И вот, наконец, она услышала шаги, он пришел, как обещал, но от излишне выпитого вина еле держался на ногах.

Аксинья обвила его шею, – я думала, ты забыл обо мне!

Он выдохнул на нее струю спиртного перегара.

– Не забыл! Как я могу забыть? – коверкая слова, сказал он.

– Ох, какой ты веселый, Миша!

– А, что нельзя? Сегодня мне сам Боженька велел, сына женил, понимаешь?

– Понимаю, Миша, да ты сам в пору как жених, хоть сейчас под венец!

– А я не против, пойдешь за меня, Ксюша?

– А ты попробуй, позови меня и узнаешь тогда, пойду я за тебя или нет! Посмотри, чем я тебе не невеста? – она покрутилась перед ним.

– Да, Ксюша, при виде тебя я всегда схожу с ума, но сегодня ты Богиня! – он смотрел на ее округлые плечи, погладил их шелковистую кожу и, затаив дыхание, широко раскрыл свои черные глаза, – я никогда тебя такой не видел! – Грудь его вздымалась, как кузнечные мехи, а глаза пожирали ее обнаженную грудь.

Видя, что он от нее без ума, она кокетливо спросила: – Ну, так что берешь меня в жены?

– Да, Ксюша, беру прямо сейчас, только дойдем до сеновала, и сразу женюсь без всяких свидетелей!

– Я так и думала, Миша, – она прижалась к его груди и довольно рассмеялась. – Хорошо, жених, пойдем, держись за меня, в сеновале до утра проспишься, а после сыграем свадьбу!

– Ха, – рассмеялся он, – ты что, Ксюш? Я не спать пришел, эту ночь буду любить тебя до утра! – он произносил все фразы, ломая слова и то, что он говорил, можно было, только лишь догадаться.

Аксинья ехидно съязвила, – ну-ну, Миш, сейчас посмотрим на твою любовь!

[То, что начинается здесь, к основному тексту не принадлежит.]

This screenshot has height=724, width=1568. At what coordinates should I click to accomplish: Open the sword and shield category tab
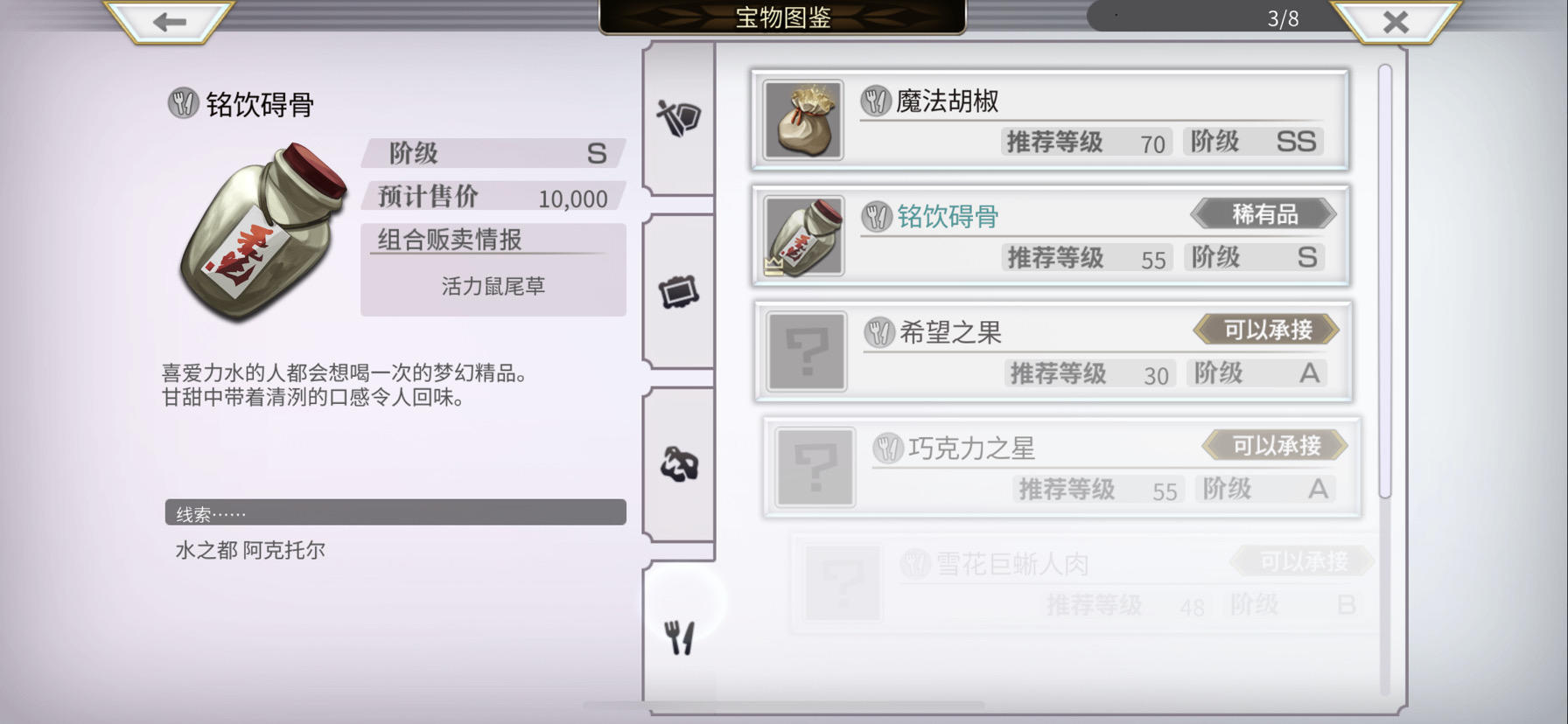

– Ты ещё сомневаешься? – и чтобы доказать ей, что из-за спиртного, он не потерял мужскую прыть, взял ее на руки и понес на сеновал. Рука его коснулась обнаженной шелковистой спины, а губы произвольно оказались на ее упругих грудях. От ее тела исходил сладкий запах ромашковой пыльцы, он страстно целовал их, будто никогда этого не делал, и был готов жениться на ней, не доходя до сеновала. Он как медведь, с силой прижал ее к своей груди, от него исходил запах хмельного и пота с привкусом горькой полыни.

Аксинья попыталась высвободиться от него, – Миш, ну, что ты такой нетерпеливый? Пойдем в сеновал, здесь я не могу!

Но это было нелегко. Он был далеко не слабым человеком, а спиртное, казалось, еще и удвоило его силы. Они лежали в пяти метрах от сеновала.

Она почувствовала на своей шее прикосновение горячих губ, отчего на миг потеряла самообладание.

В следующее мгновение Михаил поднял ее и занес в сеновал.

Через секунды они были уже в костюмах Адама и Евы. Аксиньи сразу бросился в глаза мощный перц, сплошь покрытый густыми, черными волосами. Лицо Михаила побагровело и придало ему чудовищный вид, в его черных глазах горел огонек неудержимого желания. Одним рывком Михаил подмял ее под себя, с силой прижал к своей волосатой груди.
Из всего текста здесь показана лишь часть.